THE PROBLEM. Can you copy the entries below word for word, from the line that contains "The width and" through the line that contains "Action: click(152, 35)", leaving out the pictures?

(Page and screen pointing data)

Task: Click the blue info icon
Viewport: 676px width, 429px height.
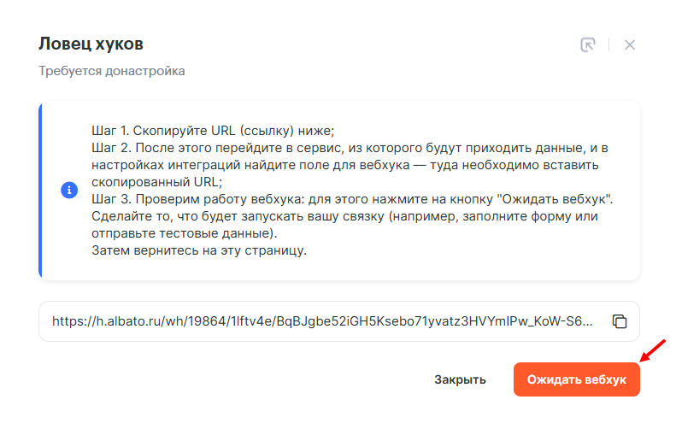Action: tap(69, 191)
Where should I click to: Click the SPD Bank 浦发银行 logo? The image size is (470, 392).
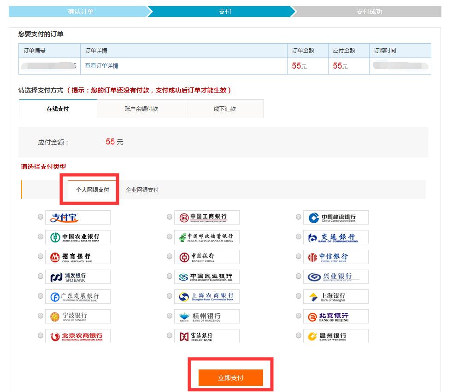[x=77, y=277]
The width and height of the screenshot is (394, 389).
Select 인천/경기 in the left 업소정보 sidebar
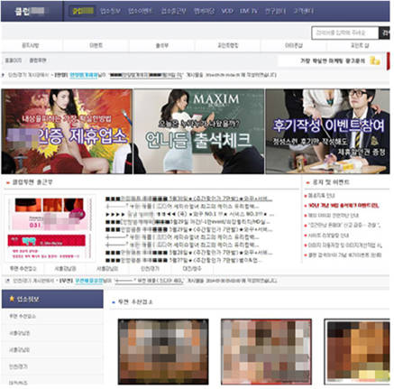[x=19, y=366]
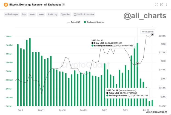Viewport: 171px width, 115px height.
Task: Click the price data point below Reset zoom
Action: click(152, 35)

---

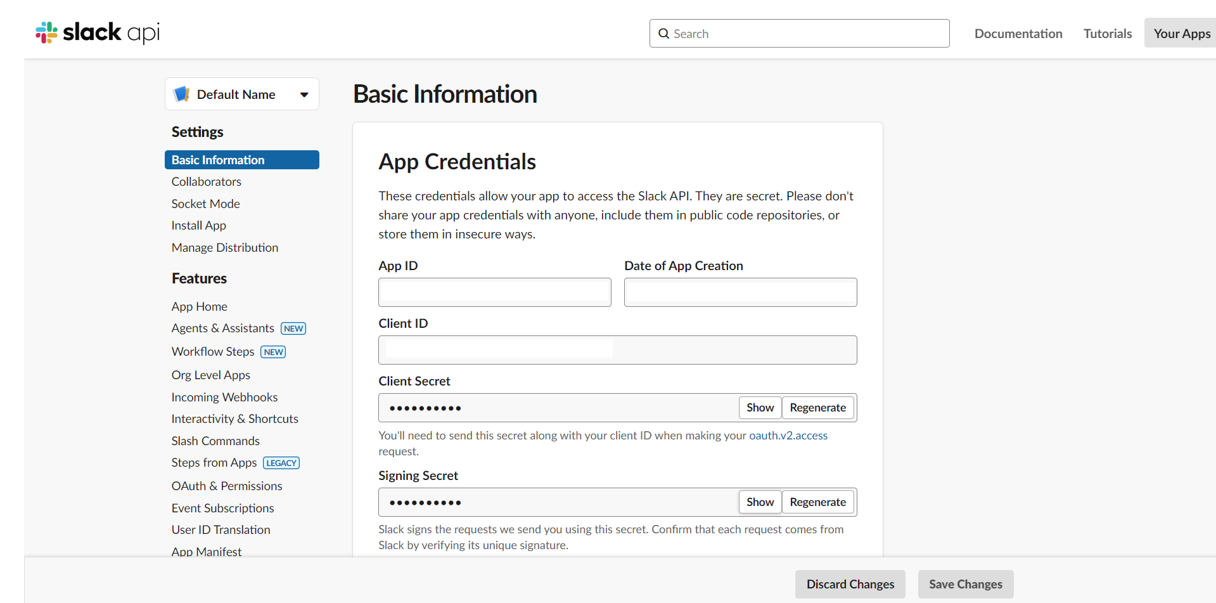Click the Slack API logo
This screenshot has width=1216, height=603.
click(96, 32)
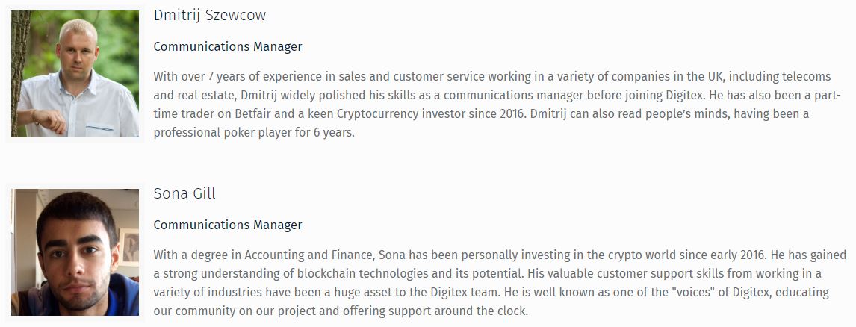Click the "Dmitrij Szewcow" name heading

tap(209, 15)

CORRECT OUTPUT.
The width and height of the screenshot is (394, 389).
Select 인천/경기 in the left 업소정보 sidebar
[x=19, y=366]
Viewport: 171px width, 115px height.
Task: Click the price data point below Reset zoom
Action: click(152, 35)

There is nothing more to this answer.